##### Task data
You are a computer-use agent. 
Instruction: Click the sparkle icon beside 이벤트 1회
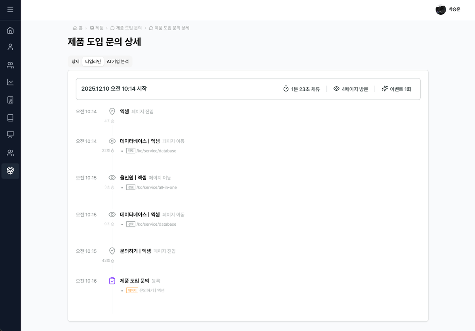(384, 89)
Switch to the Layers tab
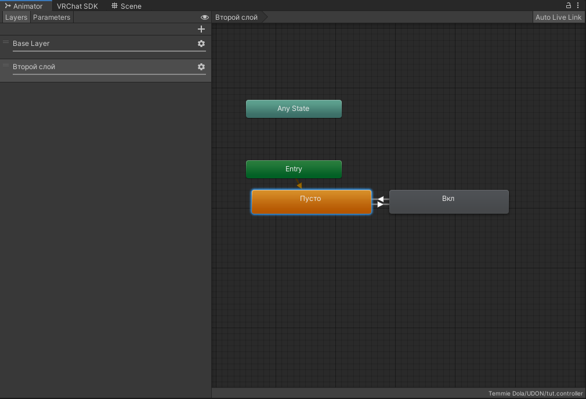 coord(16,17)
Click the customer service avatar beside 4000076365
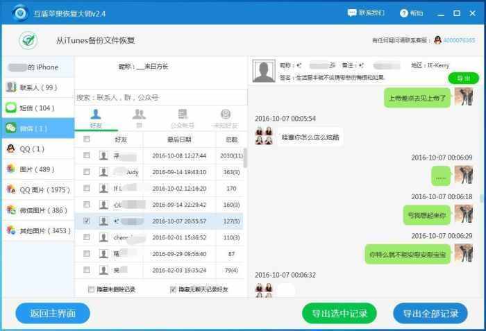Image resolution: width=486 pixels, height=331 pixels. tap(437, 40)
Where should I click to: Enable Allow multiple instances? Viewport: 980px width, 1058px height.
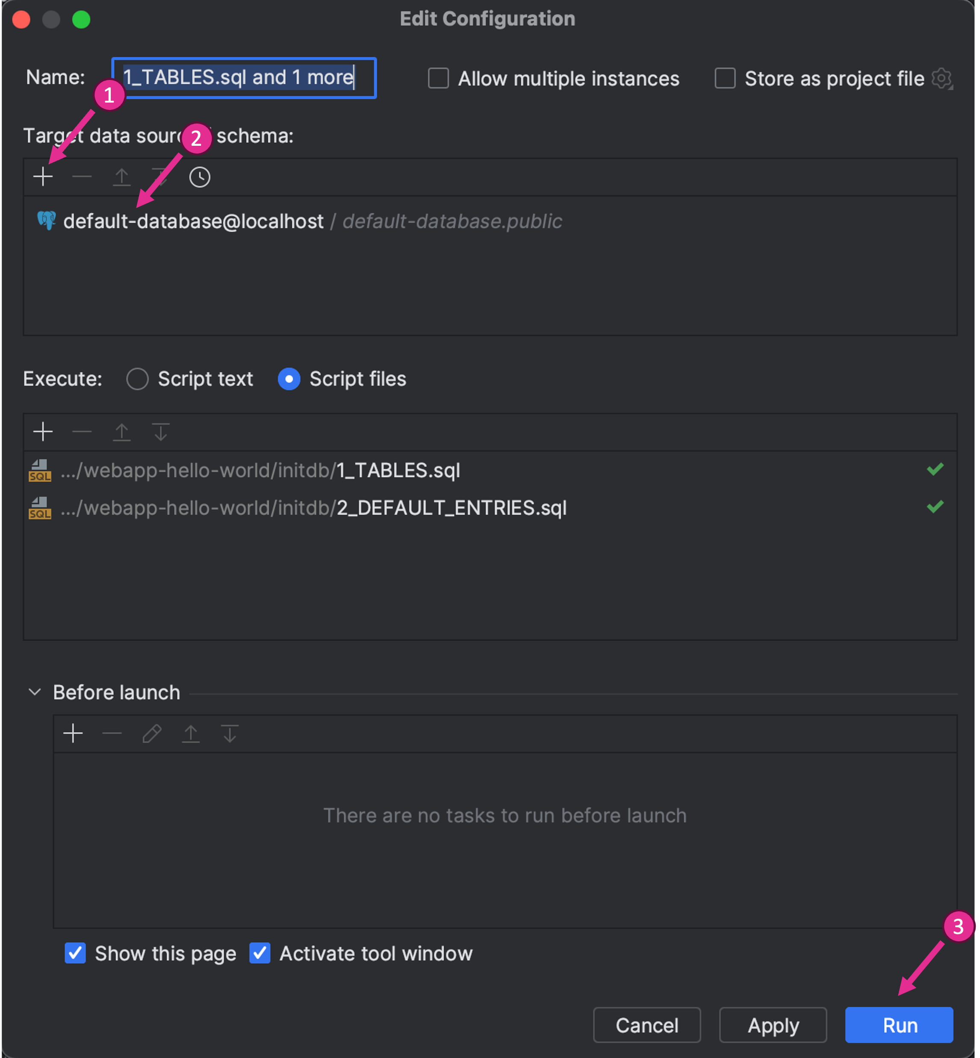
##########
■ Work request ■
Starting at the line that contains "Switch to the Layers tab", return every line through the end of the records above exactly as written, and return no pictures.

■ Exercise response ■
Switch to the Layers tab
 coord(16,17)
Click the customer service avatar beside 4000076365
Image resolution: width=486 pixels, height=331 pixels. tap(437, 40)
Where should I click to: Enable Allow multiple instances? Viewport: 980px width, 1058px height.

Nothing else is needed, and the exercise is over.